# Classwork: correlation & regression (pandas & seaborn), and github

## MHC 250/Seminar 4: Shaping the Future of New York City Spring 2017

### Useful Packages: Pandas & Seaborn

The second part of the lab is to popular packages to manage and visualize data. Before starting the next section, check to see if the following are installed, by typing at the Python shell (in spyder, idle, or your favorite Python interface):

```	import pandas as pd
```

If you get an error that the library is not found. Open up a terminal, and use conda to install it:

```	conda install pandas
```
Pandas, Python Data Analysis Library, is an elegant, open-source package for extracting, manipulating, and analyzing data, especially those stored in 2D arrays (like spreadsheets). It incorporates most of the Python constructs and libraries that we have seen thus far.

Next, check if seaborn is installed:

```	import seaborn as sns
```

If you get an error that the library is not found. Open up a terminal, and use conda to install it:

```	conda install seaborn
```
Seaborn is a Python visualization library based on matplotlib. It provides beautiful statistical graphics.

### Regression & Correlation

In class, we discussed the uses of regression and correlation. Let's now apply those to a data set that we used in Homework 1: the NY Fed's labor trends for recent college graduates, labor.csv.

Our goal is to see the correlation and add an linear regression to the analysis from the first homework.

Seaborn uses the data structures in pandas as its default. And given how easy it is to use, we will too. The basic structure is a DataFrame which stored data in rectangular grids.

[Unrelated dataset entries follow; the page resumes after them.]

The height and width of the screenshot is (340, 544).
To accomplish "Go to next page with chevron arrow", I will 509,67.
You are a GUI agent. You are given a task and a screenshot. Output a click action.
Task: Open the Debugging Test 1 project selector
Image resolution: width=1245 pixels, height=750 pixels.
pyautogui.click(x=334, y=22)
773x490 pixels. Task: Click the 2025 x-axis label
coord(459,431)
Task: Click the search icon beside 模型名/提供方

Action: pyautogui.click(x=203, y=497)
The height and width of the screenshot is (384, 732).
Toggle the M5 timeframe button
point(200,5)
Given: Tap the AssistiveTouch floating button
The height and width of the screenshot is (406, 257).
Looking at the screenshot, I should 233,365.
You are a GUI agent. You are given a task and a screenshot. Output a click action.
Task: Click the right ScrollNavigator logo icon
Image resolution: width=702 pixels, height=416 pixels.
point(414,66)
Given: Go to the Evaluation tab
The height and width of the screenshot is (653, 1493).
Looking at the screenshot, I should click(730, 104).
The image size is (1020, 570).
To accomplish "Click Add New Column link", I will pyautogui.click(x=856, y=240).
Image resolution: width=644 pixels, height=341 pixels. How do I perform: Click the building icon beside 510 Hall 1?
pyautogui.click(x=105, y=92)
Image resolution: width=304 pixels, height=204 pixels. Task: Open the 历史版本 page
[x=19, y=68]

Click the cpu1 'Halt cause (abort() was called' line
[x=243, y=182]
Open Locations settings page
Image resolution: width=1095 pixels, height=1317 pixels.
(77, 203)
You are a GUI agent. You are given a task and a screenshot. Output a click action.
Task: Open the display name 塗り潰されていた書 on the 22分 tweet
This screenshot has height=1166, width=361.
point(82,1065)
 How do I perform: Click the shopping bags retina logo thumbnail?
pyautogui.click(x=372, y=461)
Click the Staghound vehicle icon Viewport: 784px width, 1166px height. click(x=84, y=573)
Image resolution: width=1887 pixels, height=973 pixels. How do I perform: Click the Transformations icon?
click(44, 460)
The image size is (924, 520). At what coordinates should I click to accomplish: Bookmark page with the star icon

Let's use this to visualize the labor data. First, start your file with the standard import statements:

```	import numpy as np
import pandas as pd
import matplotlib as mpl
import matplotlib.pyplot as plt
import seaborn as sns
```

Next, let's read in the NY Fed data (this assumes that the file is called labor.csv and located in the same directory as your Python program):

```	labor = pd.read_csv('labor.csv', skiprows=13)
```
Remember how the first 13 lines had extra stuff in it? The read_csv() function has an option to skip rows that don't contain data. We now have stored the data from labor.csv into the DataFrame, labor in a single line (instead of the multiple lines it took with regular Python file I/O or the csv library).

To see if this works, try to print the column of majors:

```	print("The majors are:", labor["Major"])
```
• How would you print out the unemployment rates?

To compute the correlation between two columns, we select the columns (labor.iloc[:,[2,3]]) and then apply Pandas correlation function: corr()

```	print( labor.iloc[:,[2,3]].corr() )
```

If we wanted to compute the correlations between all columns, we can just apply the function to the whole DataFrame: labor.corr()).

In seaborn, making a regression plot is very straightforward:

```	sns.regplot(x="Underemployment Rate", y="Median Wage Early Career", data=labor)
```

Note that we specified the columns by the names that were used in the original CSV file.